As the AME bishops issued their statement, Peace Pilgrimage marchers, including Christians, Jews and Muslims, joined with the organization Faith for Black Lives on a trek from Philadelphia to Washington to urge an end to the war. On the same day, which was Ash Wednesday, dozens of Christian protesters protested outside the White House, where a Catholic Mass was said as part of an ecumenical witness in support of a cease-fire.

In November, more than 900 Black Christian leaders took out a full-page ad in The New York Times, calling for a cease-fire and the release of Israeli hostages in Gaza.

Shortly after the Oct. 7 start of the war, other historically Black denominations issued statements.

Church of God in Christ Presiding Bishop J. Drew Sheard said in an Oct. 9 statement, “my heart goes out to the State of Israel. We are deeply concerned for the well-being of its people. We believe in the power of love and peace and offer our prayers for peace, security, and prosperity.”
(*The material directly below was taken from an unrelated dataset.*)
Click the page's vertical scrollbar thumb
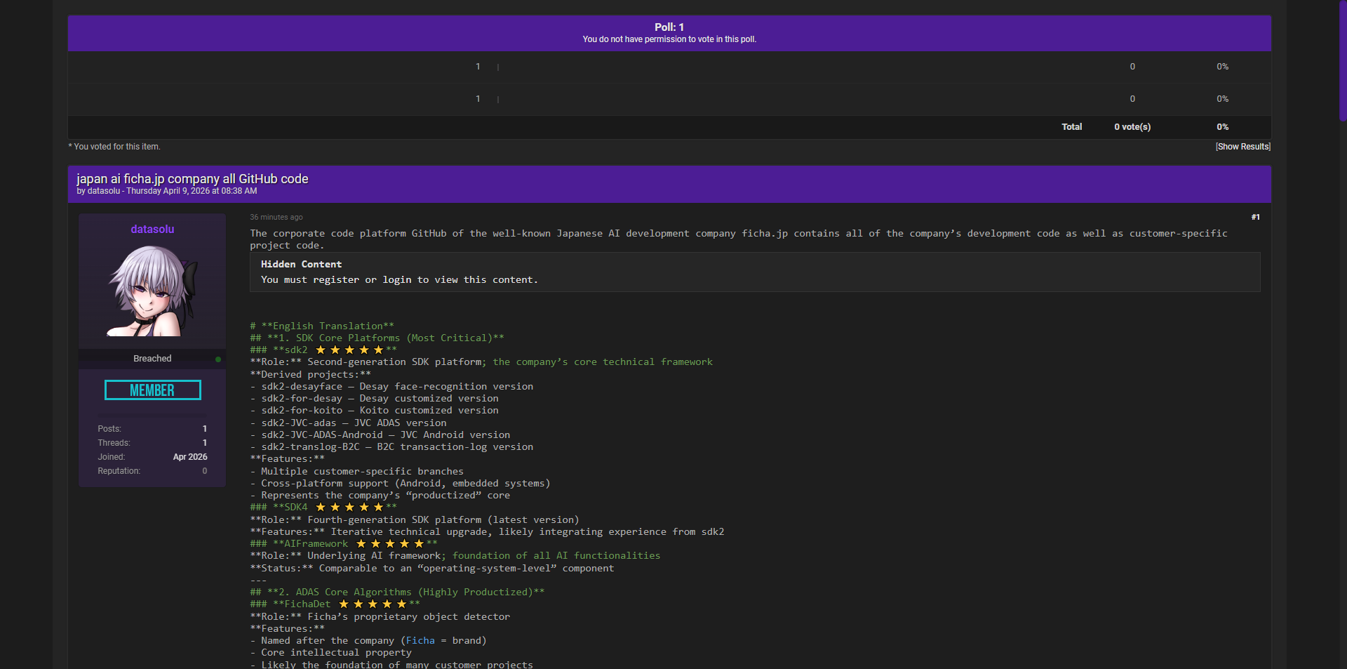Screen dimensions: 1347x669 (1343, 60)
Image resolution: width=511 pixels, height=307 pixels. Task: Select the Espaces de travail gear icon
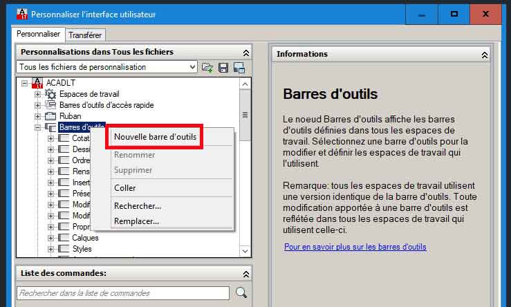pyautogui.click(x=50, y=94)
The Board of Bishops of the African Methodist Episcopal Zion Church expressed lament over the violence affecting Jewish, Muslim, and Christian people in the region.

“Persons of moral clarity can fiercely condemn acts of terrorism by Hamas while also speaking out against the collective punishment of the people of Gaza and the life-threatening conditions imposed upon the Palestinian population,” the AME Zion bishops said in an Oct. 17 statement. “Israeli and Palestinian lives are of equal value, and each of their lives matter.”